On Friday morning, the SFMTA cut the ribbon on a new line of Muni trains, which are designed to hold more people, run with less noise, last longer, and, with any luck, not break down.

The new trains couldn’t have come at a better time.

“The demands on rail service continue to grow in San Francisco,” SFMTA Director of Transportation Ed Reiskin said at the ribbon-cutting. “If you look at the cranes in the sky, if you look at the projections of growth, that’s only going to continue. We need a better, more reliable, higher-capacity, more enjoyable way that people can get through the city, and that’s exactly what this car signifies for us.”

In an unexpected twist that’s out of character for the SFMTA, the trains are rolling out ahead of schedule. An initial plan predicted that 24 trains would be in service by the end of next year, but now 68 will be available by the end of 2018. Muni’s current fleet of 151 trains will slowly be replaced with new ones. In addition, 64 new cars will also be added to the fleet.

Made in Sacramento by Siemens, the trains have improved accessibility for the disabled, and have screens alerting riders of the next stop, new seating arrangements for larger capacity, and fancy functional advancements — such as built-in charging that occurs when they brake and LED lights that use less energy.

Having the opportunity to cut the ribbon on the new fleet of trains is a pretty rare experience — and one Reiskin highlighted during the ceremony.

“This is a once-in-a-generation milestone,” he said.

The new trains will show up on the the N-Judah first, before spreading to the rest of the city.

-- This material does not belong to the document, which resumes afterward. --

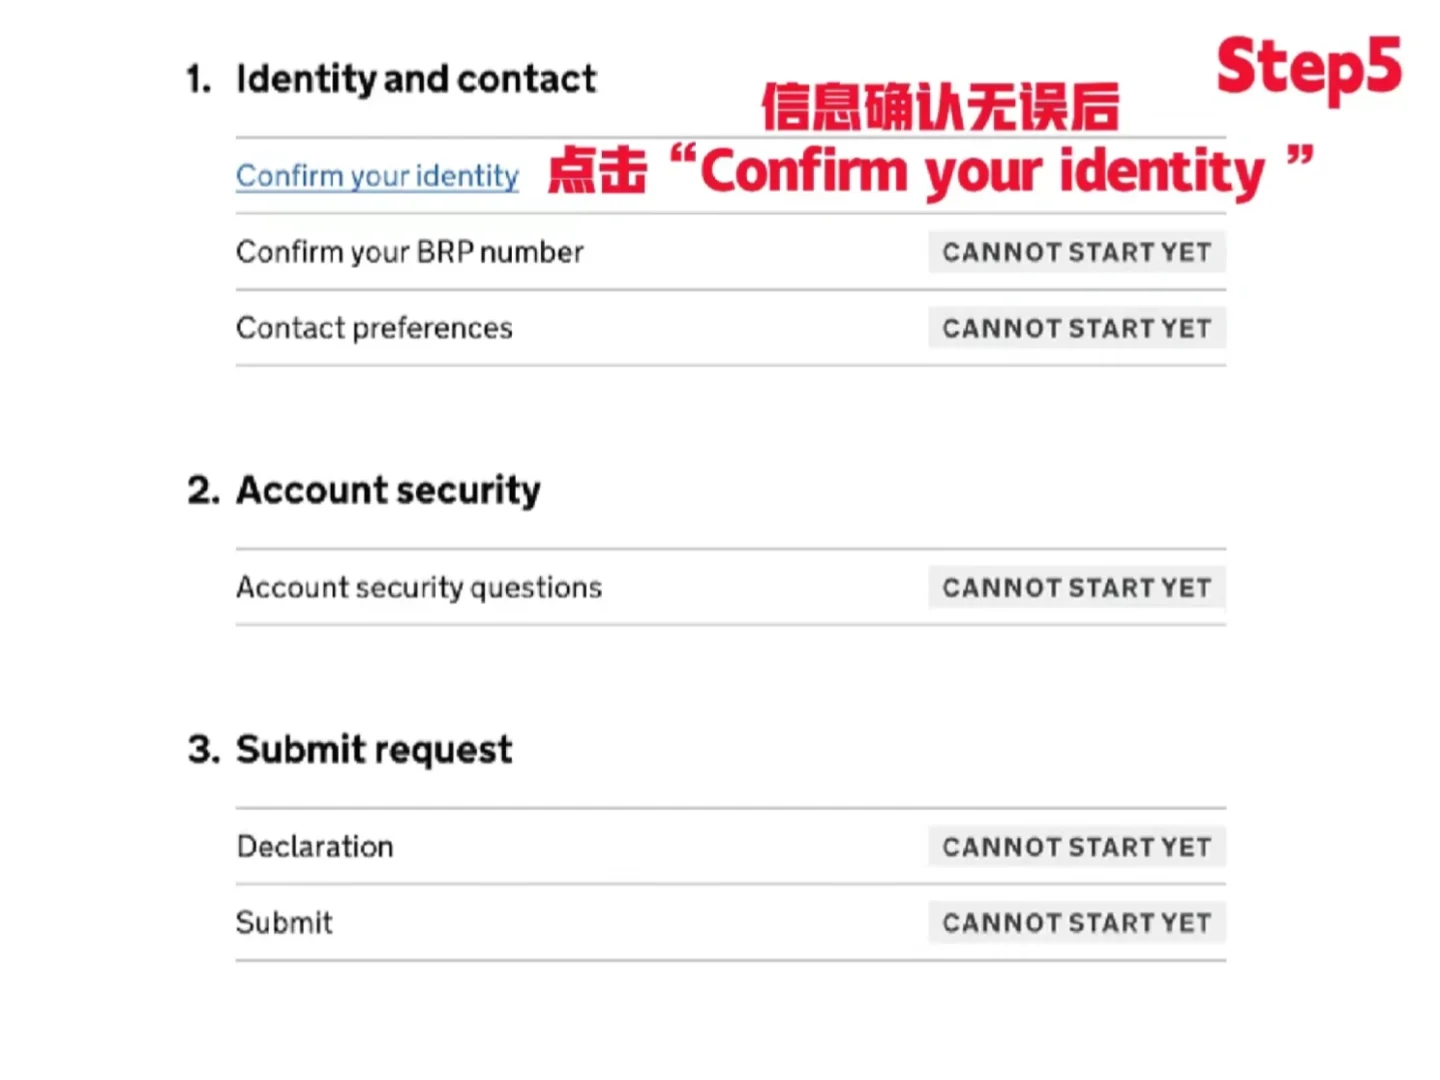Click the status tag beside Contact preferences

“I had to threaten Ed Reiskin to get these new trains running on the N-Judah,” Supervisor London Breed said, referencing the fact that the new cars will run through her district. “These trains are not only new — and they will smell a lot better than the existing trains — but more importantly, they will be able to accommodate more people. And they will be quieter, as they’re lighter. Many of you who live in the neighborhoods where these trains travel will not hear so much noise.”

The new trains are sleek, shiny, and modern. But one part of the morning and evening commute hasn’t changed: the trains’ hard-working drivers. Mayor Ed Lee gave them a shoutout.

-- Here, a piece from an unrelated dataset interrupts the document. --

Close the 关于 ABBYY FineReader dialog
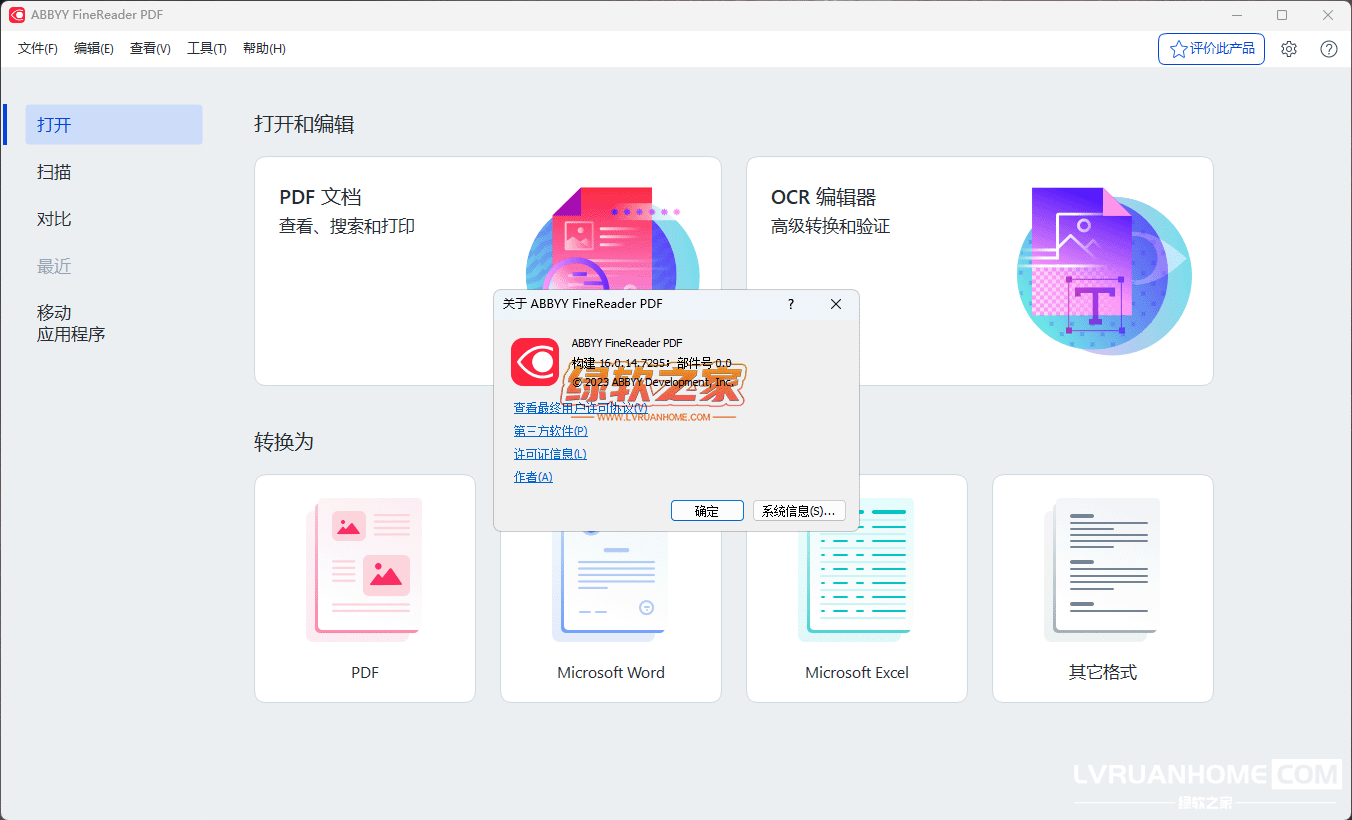1352x820 pixels. pos(836,304)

“Every morning, for hundreds of thousands of people, the first person they see is the Muni driver,” he said. “We welcome everybody with whatever problems they have, whatever things they’re experiencing, whatever things they can’t solve, they hop on Muni. For that short period of time, we experience their lives for a moment. And the first people who do that are Muni drivers. Let me thank every driver that, every day, has to put that smile on.”

If these trains live up to the SFMTA’s expectations — and can run a whopping 59,000 miles without breakdowns compared to our current trains’ 5,000 — that’ll be a reason for everyone in S.F., be they a driver or a passenger, to smile. We’ll keep our fingers crossed.